[Items listed in a dataset]
------------------------------
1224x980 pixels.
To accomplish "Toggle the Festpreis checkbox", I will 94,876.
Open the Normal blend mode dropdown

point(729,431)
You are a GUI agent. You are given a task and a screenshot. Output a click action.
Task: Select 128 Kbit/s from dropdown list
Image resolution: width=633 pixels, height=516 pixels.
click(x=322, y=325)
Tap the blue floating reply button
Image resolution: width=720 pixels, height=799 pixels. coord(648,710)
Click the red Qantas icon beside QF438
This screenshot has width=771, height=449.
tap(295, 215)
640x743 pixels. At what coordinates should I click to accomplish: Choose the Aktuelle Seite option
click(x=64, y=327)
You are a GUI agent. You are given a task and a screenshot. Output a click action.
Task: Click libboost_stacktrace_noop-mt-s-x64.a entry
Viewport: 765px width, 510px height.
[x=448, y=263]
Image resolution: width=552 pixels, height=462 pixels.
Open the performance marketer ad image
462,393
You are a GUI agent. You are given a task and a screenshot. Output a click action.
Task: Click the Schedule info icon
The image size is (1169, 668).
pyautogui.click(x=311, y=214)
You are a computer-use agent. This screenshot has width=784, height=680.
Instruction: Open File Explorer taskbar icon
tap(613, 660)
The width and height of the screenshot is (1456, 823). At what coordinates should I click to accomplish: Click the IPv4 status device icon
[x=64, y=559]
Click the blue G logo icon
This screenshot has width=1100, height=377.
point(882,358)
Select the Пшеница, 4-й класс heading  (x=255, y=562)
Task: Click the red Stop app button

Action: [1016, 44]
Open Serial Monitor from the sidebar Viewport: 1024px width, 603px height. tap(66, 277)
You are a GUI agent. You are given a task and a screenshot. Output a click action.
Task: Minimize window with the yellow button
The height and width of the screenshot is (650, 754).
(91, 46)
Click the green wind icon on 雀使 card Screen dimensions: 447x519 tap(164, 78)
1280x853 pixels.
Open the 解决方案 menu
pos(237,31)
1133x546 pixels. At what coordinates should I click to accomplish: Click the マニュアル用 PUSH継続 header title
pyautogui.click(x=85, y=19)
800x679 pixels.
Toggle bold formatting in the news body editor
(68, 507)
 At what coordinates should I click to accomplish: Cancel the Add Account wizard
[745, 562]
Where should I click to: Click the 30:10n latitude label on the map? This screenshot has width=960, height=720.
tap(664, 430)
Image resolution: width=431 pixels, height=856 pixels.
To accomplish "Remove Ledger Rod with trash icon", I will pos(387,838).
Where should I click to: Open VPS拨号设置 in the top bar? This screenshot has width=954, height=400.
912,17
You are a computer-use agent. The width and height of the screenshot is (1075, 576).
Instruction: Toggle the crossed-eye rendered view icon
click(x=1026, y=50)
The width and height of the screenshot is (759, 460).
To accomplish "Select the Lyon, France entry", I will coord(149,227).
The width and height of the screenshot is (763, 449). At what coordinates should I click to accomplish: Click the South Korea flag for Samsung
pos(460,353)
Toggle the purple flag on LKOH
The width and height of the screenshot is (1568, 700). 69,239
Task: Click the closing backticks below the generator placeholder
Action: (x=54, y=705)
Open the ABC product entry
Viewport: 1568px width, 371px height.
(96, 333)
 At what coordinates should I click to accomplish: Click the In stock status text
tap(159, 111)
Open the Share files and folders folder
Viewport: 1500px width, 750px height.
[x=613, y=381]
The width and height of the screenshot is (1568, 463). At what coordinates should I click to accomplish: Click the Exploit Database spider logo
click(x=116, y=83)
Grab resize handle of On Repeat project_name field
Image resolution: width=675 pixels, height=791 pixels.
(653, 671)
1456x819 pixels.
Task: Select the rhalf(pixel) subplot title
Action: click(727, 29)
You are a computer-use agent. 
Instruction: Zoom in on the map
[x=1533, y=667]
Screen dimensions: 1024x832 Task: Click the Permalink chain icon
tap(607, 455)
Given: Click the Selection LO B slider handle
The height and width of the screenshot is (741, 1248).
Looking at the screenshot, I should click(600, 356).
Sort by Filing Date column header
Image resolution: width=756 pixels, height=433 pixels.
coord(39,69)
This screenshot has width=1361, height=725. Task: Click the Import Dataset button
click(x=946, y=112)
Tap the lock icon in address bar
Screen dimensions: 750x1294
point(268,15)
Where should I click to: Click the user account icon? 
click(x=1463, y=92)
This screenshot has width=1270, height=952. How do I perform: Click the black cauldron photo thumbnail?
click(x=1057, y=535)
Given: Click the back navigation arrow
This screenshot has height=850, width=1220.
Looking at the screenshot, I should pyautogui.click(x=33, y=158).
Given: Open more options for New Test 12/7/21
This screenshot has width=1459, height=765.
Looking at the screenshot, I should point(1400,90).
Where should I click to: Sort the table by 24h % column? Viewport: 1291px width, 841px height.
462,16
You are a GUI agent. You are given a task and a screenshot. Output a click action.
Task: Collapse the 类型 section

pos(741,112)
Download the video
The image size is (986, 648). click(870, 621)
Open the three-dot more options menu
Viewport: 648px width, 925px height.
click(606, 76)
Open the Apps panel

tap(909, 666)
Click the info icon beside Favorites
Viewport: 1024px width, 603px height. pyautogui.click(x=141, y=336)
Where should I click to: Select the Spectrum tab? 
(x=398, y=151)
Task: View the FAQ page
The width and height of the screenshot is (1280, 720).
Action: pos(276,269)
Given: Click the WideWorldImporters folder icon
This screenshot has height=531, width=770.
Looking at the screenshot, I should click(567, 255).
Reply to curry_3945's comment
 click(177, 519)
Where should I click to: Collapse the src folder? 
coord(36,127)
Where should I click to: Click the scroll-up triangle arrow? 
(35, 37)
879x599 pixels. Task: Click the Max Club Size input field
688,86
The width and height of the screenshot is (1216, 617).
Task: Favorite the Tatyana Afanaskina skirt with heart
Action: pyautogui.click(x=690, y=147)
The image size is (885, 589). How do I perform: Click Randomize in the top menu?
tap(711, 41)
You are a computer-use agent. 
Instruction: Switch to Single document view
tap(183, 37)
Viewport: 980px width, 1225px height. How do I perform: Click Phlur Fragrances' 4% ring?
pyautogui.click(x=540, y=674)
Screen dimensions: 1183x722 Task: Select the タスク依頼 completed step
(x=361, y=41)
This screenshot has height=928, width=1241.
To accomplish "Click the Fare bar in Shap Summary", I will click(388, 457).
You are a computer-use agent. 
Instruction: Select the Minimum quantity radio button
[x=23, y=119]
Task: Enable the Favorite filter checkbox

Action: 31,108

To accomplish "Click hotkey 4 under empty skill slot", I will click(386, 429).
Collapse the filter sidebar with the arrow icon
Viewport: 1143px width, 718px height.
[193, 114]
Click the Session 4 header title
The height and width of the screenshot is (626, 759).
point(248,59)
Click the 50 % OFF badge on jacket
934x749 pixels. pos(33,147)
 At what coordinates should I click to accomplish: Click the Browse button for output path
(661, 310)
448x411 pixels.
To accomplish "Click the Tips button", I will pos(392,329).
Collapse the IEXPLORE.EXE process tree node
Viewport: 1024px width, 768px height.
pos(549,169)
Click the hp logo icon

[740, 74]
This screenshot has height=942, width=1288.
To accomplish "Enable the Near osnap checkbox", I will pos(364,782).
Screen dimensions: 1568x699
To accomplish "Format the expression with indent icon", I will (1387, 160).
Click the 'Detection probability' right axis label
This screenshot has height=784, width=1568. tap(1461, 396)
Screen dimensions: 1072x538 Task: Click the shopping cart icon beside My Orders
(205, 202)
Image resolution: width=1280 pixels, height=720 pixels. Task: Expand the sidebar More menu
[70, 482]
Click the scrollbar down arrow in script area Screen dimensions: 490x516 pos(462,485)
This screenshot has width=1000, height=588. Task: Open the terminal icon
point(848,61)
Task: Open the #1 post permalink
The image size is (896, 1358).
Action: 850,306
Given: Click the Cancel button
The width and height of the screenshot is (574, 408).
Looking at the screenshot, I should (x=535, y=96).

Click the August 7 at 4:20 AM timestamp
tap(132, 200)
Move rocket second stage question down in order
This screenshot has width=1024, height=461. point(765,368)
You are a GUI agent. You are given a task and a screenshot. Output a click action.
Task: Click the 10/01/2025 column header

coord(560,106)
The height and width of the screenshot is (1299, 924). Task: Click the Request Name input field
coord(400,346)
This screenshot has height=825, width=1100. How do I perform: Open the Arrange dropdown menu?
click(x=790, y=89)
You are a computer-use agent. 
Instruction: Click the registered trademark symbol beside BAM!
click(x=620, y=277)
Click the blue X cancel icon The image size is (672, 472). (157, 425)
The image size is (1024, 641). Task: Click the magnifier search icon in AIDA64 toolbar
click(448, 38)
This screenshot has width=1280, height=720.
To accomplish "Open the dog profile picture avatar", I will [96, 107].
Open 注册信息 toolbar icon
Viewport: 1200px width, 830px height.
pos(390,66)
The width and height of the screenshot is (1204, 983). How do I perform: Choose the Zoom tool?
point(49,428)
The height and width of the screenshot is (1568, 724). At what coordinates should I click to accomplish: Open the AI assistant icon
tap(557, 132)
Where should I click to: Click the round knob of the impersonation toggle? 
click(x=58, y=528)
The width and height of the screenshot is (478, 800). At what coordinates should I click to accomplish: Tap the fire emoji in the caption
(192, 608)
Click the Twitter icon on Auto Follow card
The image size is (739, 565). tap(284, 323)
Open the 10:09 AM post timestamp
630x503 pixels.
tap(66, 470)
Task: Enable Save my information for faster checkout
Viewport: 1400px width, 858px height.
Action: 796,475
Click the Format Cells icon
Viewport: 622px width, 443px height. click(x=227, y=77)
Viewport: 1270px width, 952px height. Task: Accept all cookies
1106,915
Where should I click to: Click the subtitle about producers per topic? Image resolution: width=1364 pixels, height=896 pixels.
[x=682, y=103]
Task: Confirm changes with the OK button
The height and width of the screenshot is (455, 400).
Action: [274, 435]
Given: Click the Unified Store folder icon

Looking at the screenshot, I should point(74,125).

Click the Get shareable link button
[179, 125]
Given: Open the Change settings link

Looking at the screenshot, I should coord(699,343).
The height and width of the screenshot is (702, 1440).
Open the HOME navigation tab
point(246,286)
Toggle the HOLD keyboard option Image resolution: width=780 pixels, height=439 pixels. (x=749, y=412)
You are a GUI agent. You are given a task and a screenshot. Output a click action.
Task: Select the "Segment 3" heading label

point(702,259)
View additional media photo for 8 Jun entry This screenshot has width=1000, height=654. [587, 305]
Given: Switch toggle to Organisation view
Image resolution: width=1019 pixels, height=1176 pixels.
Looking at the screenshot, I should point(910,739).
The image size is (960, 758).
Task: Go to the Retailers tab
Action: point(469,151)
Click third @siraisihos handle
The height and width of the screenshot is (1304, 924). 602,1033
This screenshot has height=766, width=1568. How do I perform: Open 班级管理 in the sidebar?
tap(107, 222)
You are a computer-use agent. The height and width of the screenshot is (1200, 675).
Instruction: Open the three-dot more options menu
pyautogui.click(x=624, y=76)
------------------------------
_What is required_
Using the entries above, give again exactly the lines from the line holding "1280x853 pixels." through the line holding "Open the Share files and folders folder". Include both end lines and nothing else.

_Response box_
1280x853 pixels.
Open the 解决方案 menu
pos(237,31)
1133x546 pixels. At what coordinates should I click to accomplish: Click the マニュアル用 PUSH継続 header title
pyautogui.click(x=85, y=19)
800x679 pixels.
Toggle bold formatting in the news body editor
(68, 507)
 At what coordinates should I click to accomplish: Cancel the Add Account wizard
[745, 562]
Where should I click to: Click the 30:10n latitude label on the map? This screenshot has width=960, height=720.
tap(664, 430)
Image resolution: width=431 pixels, height=856 pixels.
To accomplish "Remove Ledger Rod with trash icon", I will pos(387,838).
Where should I click to: Open VPS拨号设置 in the top bar? This screenshot has width=954, height=400.
912,17
You are a computer-use agent. The width and height of the screenshot is (1075, 576).
Instruction: Toggle the crossed-eye rendered view icon
click(x=1026, y=50)
The width and height of the screenshot is (759, 460).
To accomplish "Select the Lyon, France entry", I will coord(149,227).
The width and height of the screenshot is (763, 449). At what coordinates should I click to accomplish: Click the South Korea flag for Samsung
pos(460,353)
Toggle the purple flag on LKOH
The width and height of the screenshot is (1568, 700). 69,239
Task: Click the closing backticks below the generator placeholder
Action: (x=54, y=705)
Open the ABC product entry
Viewport: 1568px width, 371px height.
(96, 333)
 At what coordinates should I click to accomplish: Click the In stock status text
tap(159, 111)
Open the Share files and folders folder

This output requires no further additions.